In the parable of the talents, the “man going into a far country” entrusts to his servants sums varying in amount, “to each according to his several abilities.” With these they are to carry on business on his behalf during his absence. One of them, he who was of the lowest capacity, received only one talent—with him I am not now concerned; but the rest double the capital which had been put into their hands and all of these, those who have made two talents as well as those who have made five receive the same reward. To each is said “Well done, thou good and faithful servant: thou hast been faithful over a few things, I will set thee [pg 318] over many things: enter thou into the joy of thy Lord.” Here the rewards are not in proportion to the original gifts, which were as five and two, but are in proportion to the rate of profit, which was in both cases the same. All have shewn the same diligence and all are recompensed alike.

The same principle appears in the parable of the pounds. The like sum, one pound, is entrusted to each servant; and the difference in the returns, one making ten pounds and the other five, is wholly due to the difference of judgment or diligence in using the money. The reward is exactly proportional to the amount which each servant has earned.

The greater charge is given to him who had made ten pounds—not purely as a reward, but because he has shewn himself twice as well adapted to govern the ten cities as the servant who had only made five pounds.

A few words in the parable of the pounds shew how well our Lord knew what the prevalent notion about equality was. The notion I mean that God must have intended men to share all advantages alike. When the pound is taken from him who has left it unused and given to him who has turned his own pound into ten, the bystanders in the parable, who, we may suppose, represent common current opinion, are surprised, not at the pound being taken away, but at its being so bestowed as to augment the inequality. They would [pg 319] have looked to see it go to him who had made five pounds, so as to bring the conditions of the two servants more nearly to a par. They say, “Lord, he hath ten pounds,” implying “Why give more to him who has so much already?” Men are jealous of God's prodigality in reward, although such reward may not diminish what they obtain themselves. The master in this parable makes no reply to the bystanders, and our Lord concludes the parable with the moral,

“I say unto you, that unto every one that hath shall be given; but from him that hath not, even that which he hath shall be taken away from him.”[229]

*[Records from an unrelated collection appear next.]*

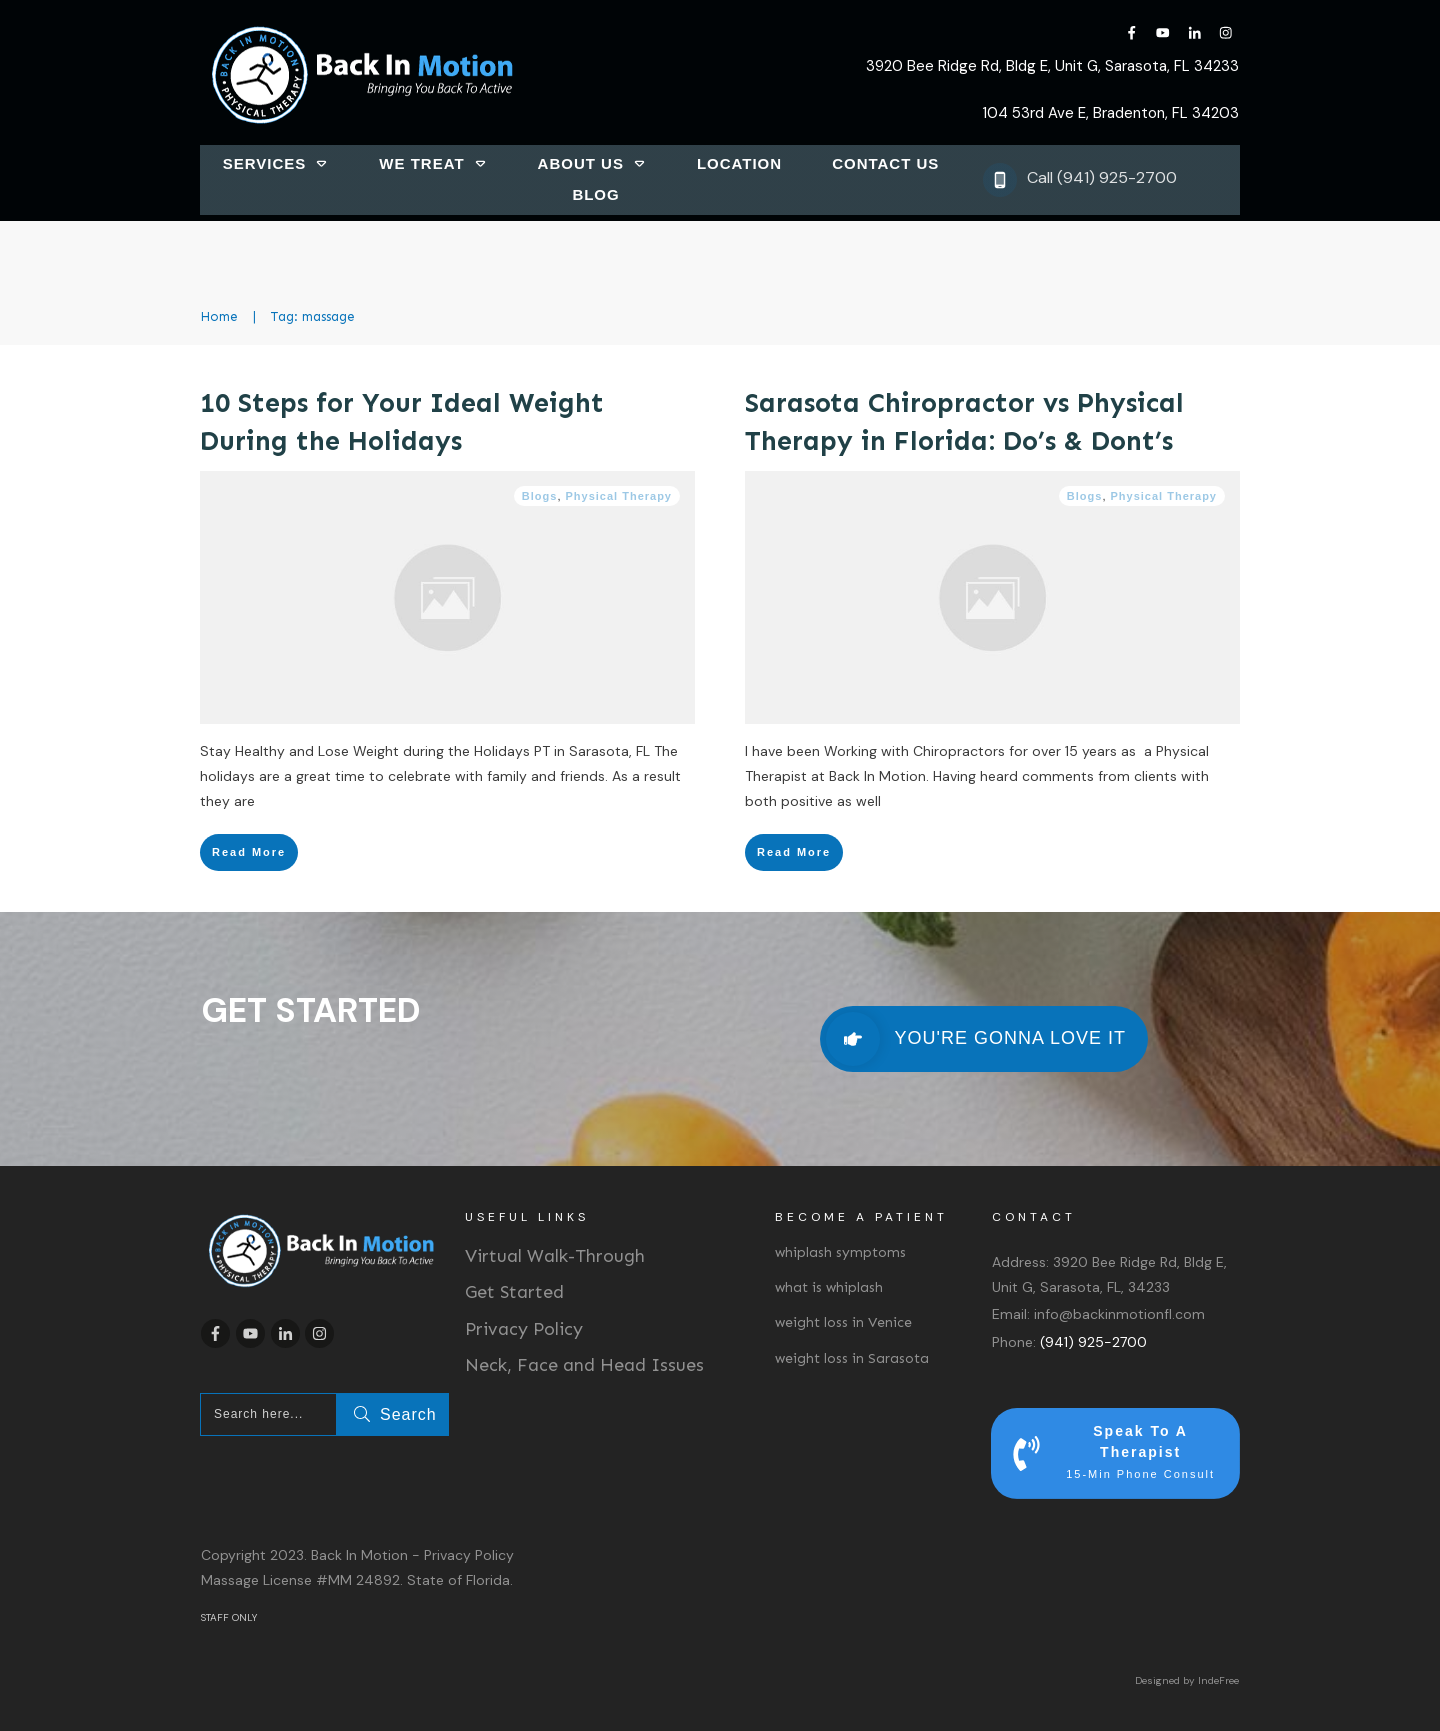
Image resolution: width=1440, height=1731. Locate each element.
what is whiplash (829, 1287)
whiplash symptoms (840, 1252)
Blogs (540, 496)
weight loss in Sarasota (852, 1358)
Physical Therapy (619, 496)
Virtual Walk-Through (555, 1256)
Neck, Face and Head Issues (584, 1365)
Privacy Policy (524, 1329)
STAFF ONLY (229, 1617)
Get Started (514, 1292)
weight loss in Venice (843, 1322)
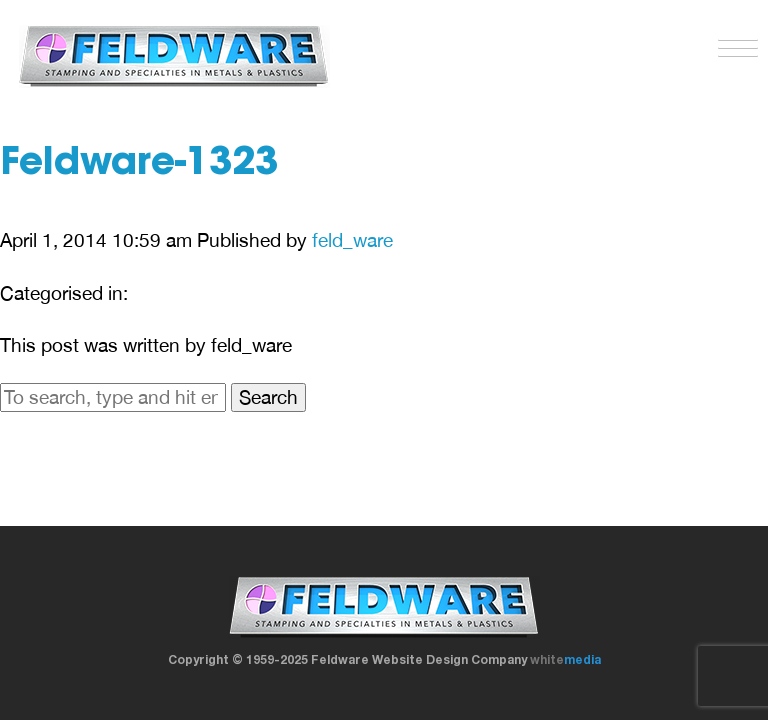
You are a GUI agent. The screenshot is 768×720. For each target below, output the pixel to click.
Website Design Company (449, 659)
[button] (733, 44)
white (565, 659)
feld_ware (352, 240)
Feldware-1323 (139, 165)
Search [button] (268, 397)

The pounds in this parable, be it observed, are not bestowed on the servants as absolute gifts, they represent money held on trust, and this is the case not only with the original pound, but with the profit as well. The Lord (St Luke xix. 23) evidently regards all the produce as his own. The ten pounds have never been given over to the servant who gained them, so as to be absolutely his. Neither is the forfeited pound bestowed on him as a free gift, it is only an addition to the ten pounds of profit, which formed a fresh amount of capital in the hands of the most diligent of the servants to be used in his new employ. All this agrees with the view which I have [pg 320] taken, that the question in the parable is not one merely of reward and amercement but of putting the greatest opportunities into the best hands. In like manner our Lord looks to a practical end and adopts practical means. The paramount object that He has in view is the effective carrying forward of God's work; and those who shall prove most efficient are to receive as their reward,—not anything they can sit down to and enjoy,—but a wider sphere of activity, an extended range of opportunities, and of duties answering thereunto.